I am trying to fine-tune a flan-t5-xl
model using run_summarization.py as the training script on Amazon SageMaker.
This is my main script:
from sagemaker.huggingface import HuggingFace
git_config = {'repo': 'https://github.com/huggingface/transformers.git','branch': 'v4.17.0'}
# hyperparameters, which are passed into the training job
hyperparameters={'per_device_train_batch_size': 8,
'per_device_eval_batch_size': 8,
'model_name_or_path': 'google/flan-t5-xl',
'dataset_name': 'samsum',
'do_train': True,
'do_eval': True,
'do_predict': True,
'predict_with_generate': True,
'output_dir': f'{output_location}/model',
'num_train_epochs': 1,
'learning_rate': 5e-5,
'seed': 7,
'fp16': True,
'max_source_length': 1153,
'max_target_length': 95,
'source_prefix': 'summarize: '
}
# create the Estimator
huggingface_estimator = HuggingFace(
entry_point='run_summarization.py',
source_dir='./examples/pytorch/summarization',
git_config=git_config,
code_location=code_location,
instance_type='ml.g4dn.xlarge',
instance_count=1,
transformers_version='4.17',
pytorch_version='1.10',
py_version='py38',
role=role,
hyperparameters=hyperparameters,
output_path=output_location
)
# starting the train job
huggingface_estimator.fit()
However, I get this error:
OSError: google/flan-t5-xl does not appear to have a file named pytorch_model.bin, tf_model.h5, model.ckpt or flax_model.msgpack."
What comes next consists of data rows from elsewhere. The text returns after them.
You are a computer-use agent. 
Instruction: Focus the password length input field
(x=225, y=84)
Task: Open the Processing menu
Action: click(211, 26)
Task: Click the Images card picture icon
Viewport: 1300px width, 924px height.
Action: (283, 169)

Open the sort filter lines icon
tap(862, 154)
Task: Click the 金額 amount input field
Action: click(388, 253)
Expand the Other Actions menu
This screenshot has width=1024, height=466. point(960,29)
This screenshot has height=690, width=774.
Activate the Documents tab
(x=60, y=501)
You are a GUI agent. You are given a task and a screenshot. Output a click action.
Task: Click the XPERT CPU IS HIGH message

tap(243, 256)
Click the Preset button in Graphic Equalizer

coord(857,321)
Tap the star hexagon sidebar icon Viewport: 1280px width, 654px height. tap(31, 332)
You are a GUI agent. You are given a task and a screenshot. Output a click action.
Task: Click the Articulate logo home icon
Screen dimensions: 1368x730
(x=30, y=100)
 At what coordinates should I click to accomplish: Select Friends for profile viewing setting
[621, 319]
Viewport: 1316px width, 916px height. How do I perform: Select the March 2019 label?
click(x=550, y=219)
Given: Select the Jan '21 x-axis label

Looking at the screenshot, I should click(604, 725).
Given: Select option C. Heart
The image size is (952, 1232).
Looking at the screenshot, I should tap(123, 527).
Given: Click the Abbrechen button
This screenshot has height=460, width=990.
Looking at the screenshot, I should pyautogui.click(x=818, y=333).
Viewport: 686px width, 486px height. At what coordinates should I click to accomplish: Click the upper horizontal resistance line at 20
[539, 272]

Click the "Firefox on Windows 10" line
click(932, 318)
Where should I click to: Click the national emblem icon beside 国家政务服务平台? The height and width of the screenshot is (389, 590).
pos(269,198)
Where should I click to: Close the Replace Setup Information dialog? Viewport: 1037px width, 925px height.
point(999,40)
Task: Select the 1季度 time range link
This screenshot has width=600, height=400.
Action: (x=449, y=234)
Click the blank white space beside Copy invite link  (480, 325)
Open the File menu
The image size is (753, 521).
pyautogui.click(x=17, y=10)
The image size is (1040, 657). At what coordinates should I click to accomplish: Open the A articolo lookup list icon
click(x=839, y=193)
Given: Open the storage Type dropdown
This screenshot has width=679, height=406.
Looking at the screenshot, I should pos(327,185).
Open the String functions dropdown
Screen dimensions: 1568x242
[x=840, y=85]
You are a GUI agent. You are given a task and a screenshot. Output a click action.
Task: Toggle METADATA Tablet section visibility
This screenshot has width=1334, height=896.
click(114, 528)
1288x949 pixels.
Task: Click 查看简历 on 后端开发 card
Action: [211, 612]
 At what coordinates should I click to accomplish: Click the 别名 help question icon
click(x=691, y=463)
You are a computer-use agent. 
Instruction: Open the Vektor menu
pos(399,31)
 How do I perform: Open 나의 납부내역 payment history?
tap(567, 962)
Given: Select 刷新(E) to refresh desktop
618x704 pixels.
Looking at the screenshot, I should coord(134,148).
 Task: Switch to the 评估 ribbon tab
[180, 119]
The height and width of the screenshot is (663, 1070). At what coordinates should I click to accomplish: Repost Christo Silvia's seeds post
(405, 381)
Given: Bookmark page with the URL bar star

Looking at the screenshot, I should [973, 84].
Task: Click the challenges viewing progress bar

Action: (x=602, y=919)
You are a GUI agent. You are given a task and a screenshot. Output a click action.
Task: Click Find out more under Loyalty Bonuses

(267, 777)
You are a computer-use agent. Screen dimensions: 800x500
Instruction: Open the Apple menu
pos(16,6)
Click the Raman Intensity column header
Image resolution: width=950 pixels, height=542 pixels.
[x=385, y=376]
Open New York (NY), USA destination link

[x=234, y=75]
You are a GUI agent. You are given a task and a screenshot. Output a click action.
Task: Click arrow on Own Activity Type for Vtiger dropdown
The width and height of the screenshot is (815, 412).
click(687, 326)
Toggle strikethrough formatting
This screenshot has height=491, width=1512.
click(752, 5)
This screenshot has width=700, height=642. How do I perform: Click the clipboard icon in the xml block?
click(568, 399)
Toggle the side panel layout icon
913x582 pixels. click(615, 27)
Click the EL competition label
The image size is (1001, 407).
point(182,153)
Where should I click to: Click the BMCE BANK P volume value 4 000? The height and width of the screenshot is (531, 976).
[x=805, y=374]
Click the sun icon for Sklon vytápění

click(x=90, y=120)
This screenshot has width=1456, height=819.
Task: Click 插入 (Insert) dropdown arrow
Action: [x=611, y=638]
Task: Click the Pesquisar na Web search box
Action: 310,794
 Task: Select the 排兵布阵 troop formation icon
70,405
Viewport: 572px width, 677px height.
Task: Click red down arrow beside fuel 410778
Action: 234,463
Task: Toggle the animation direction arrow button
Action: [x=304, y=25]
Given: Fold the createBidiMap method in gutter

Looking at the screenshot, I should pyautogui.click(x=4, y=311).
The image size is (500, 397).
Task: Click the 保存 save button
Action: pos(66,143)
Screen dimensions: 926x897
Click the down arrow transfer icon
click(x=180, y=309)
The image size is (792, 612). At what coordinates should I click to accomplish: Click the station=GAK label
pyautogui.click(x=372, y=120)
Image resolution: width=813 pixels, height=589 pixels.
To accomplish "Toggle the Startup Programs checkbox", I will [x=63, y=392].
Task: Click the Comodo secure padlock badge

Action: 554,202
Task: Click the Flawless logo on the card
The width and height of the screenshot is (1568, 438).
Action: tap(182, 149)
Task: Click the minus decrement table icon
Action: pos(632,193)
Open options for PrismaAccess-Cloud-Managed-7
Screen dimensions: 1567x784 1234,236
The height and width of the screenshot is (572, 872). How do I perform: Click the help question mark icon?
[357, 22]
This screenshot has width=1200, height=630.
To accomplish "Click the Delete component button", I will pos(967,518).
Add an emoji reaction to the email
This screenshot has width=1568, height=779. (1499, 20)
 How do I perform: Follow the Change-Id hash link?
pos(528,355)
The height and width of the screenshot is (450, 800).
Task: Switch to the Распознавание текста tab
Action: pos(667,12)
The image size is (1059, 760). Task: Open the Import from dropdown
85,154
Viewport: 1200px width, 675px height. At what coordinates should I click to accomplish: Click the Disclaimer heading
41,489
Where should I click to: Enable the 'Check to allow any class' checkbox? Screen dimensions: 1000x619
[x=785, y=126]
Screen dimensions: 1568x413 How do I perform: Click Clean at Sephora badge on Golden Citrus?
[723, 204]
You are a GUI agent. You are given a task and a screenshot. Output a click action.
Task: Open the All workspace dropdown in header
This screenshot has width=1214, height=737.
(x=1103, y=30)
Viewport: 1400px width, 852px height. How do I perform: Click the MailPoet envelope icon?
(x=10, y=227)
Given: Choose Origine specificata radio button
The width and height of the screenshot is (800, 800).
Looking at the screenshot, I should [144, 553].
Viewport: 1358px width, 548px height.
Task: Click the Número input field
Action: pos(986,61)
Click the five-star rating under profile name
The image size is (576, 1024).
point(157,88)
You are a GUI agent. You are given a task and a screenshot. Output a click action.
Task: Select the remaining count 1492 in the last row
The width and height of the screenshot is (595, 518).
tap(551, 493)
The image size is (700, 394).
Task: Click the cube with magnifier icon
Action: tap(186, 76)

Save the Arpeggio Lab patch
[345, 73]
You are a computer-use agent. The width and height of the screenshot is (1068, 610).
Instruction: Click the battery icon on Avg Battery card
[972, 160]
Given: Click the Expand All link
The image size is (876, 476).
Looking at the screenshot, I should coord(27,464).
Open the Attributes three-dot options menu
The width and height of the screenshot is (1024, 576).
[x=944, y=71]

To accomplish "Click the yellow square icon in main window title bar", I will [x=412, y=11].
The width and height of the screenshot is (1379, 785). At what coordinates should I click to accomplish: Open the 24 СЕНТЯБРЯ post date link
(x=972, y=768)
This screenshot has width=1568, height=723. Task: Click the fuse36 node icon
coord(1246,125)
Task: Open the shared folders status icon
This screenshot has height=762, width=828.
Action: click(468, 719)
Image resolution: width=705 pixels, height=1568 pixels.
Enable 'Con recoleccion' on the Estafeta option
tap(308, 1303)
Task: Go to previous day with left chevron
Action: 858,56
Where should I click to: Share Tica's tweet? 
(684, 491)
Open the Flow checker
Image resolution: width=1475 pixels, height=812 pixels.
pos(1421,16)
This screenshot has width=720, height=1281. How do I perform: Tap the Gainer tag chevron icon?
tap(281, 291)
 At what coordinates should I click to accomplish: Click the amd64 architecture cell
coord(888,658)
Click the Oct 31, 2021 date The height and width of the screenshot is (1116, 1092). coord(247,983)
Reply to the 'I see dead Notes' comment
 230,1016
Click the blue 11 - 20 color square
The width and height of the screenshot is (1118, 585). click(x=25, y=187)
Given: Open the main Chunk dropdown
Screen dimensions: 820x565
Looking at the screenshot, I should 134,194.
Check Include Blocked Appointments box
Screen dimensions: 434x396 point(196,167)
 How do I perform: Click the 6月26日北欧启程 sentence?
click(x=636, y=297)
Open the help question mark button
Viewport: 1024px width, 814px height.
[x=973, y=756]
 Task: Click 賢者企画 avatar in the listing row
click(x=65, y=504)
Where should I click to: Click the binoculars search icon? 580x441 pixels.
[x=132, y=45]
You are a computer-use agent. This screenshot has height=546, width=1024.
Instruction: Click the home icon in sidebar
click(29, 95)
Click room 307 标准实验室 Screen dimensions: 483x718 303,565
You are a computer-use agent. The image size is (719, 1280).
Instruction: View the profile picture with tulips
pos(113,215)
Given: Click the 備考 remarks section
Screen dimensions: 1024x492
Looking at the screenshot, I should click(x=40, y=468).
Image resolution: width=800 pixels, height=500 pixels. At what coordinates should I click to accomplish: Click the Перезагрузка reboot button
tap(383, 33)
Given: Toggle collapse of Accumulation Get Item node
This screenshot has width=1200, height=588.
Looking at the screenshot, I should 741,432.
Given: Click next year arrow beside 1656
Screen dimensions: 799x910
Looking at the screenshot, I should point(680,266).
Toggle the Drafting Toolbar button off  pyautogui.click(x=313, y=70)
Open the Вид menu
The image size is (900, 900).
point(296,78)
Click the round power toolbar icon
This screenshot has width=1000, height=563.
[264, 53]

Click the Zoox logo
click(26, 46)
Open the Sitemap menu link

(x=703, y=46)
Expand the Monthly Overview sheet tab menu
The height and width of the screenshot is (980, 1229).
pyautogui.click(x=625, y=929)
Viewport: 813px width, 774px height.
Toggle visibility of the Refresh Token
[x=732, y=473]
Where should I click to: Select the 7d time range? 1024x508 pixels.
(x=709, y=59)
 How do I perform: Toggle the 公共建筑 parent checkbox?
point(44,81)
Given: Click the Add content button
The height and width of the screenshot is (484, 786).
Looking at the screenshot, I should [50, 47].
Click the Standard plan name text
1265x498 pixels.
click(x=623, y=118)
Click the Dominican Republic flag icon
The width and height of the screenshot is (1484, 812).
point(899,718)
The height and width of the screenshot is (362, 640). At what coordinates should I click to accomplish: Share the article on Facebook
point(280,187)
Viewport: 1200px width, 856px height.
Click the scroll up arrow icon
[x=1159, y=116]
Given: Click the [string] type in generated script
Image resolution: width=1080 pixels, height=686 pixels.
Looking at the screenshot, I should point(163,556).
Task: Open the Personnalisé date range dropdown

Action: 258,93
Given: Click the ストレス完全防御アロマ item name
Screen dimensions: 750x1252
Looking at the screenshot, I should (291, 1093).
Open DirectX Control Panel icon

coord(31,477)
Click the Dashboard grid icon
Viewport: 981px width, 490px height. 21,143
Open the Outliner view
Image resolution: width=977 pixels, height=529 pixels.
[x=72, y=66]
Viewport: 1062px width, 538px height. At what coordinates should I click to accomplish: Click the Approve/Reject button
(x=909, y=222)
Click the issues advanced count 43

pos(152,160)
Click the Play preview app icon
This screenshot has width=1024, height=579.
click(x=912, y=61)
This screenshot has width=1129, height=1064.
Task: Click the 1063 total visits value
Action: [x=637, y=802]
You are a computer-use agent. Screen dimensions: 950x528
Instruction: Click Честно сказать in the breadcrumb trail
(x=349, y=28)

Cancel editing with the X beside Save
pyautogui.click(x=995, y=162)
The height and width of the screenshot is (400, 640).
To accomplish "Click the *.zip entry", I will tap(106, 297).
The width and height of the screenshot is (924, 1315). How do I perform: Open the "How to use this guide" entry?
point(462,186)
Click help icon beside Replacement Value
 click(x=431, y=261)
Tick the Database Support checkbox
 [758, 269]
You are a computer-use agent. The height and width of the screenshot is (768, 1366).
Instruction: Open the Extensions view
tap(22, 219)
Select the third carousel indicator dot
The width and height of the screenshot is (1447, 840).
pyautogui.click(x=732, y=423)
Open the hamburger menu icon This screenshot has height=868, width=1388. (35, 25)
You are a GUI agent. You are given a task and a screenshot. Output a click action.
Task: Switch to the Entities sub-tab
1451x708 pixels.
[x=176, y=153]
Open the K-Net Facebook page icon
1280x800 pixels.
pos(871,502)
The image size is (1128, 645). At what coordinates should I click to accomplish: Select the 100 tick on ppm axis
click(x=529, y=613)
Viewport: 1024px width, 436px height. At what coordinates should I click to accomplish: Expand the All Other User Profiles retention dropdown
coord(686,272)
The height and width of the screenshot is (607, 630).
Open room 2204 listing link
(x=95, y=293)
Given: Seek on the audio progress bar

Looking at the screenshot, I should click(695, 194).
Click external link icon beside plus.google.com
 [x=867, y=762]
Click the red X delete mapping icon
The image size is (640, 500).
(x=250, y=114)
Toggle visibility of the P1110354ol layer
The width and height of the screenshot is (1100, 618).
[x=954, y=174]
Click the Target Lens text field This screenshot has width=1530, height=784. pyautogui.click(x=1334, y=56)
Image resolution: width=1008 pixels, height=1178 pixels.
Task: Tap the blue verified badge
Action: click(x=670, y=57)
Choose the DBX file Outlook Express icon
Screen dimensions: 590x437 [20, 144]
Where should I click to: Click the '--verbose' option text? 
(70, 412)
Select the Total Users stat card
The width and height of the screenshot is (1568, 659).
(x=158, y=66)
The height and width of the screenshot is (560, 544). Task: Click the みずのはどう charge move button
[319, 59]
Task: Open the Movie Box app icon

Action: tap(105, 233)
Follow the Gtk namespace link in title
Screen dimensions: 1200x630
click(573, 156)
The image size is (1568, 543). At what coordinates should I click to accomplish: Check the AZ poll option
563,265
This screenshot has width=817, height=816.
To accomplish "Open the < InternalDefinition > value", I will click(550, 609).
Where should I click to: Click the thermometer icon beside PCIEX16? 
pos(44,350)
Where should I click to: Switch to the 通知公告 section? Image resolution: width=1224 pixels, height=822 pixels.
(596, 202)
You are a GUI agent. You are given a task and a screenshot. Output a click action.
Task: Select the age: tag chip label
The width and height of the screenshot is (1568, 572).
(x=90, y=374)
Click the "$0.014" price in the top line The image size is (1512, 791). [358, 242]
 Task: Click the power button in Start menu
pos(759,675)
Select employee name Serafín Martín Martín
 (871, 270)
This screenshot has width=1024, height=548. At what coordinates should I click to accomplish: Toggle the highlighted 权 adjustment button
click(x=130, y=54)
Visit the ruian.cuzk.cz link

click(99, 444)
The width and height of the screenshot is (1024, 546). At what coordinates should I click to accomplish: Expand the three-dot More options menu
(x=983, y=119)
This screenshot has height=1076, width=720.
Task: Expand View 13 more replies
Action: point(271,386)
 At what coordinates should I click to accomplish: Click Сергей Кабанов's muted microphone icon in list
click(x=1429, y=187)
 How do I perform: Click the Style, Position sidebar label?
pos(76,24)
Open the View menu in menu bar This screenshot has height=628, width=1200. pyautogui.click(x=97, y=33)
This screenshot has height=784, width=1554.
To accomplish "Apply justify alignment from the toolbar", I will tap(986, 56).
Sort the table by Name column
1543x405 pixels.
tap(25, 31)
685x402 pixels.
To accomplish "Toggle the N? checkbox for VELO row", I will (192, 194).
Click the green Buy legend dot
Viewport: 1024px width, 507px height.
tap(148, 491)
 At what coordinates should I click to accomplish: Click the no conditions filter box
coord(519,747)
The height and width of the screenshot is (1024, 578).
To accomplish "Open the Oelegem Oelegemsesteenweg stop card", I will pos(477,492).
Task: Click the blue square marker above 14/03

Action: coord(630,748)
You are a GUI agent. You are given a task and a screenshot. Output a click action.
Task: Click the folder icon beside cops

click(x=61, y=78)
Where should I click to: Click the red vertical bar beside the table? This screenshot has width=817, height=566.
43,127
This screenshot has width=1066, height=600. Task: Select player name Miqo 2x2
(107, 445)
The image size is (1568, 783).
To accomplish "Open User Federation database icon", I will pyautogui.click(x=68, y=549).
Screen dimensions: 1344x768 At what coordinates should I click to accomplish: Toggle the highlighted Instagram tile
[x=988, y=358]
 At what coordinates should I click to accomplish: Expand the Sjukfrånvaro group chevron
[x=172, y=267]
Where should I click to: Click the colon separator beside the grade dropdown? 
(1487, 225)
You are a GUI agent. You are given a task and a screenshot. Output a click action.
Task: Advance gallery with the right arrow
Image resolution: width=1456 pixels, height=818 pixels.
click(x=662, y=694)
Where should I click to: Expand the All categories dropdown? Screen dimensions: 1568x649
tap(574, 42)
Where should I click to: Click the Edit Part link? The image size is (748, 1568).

It seems that the model is split into 2 chunks due to 10gb file size limit (pytorch_model-00001-of-00002.bin
and pytorch_model-00002-of-00002.bin
)
How could I approach this problem?
I have thought about downloading and merging the model files into a single pytorch_model.bin
file and then specify the appropriate model path in ‘model_name_or_path’.
Would something like this work?:
cat pytorch_model-00001-of-00002.bin pytorch_model-00002-of-00002.bin > pytorch_model.bin
Or perhaps I can download the pytorch_model.bin
file directly from somewhere?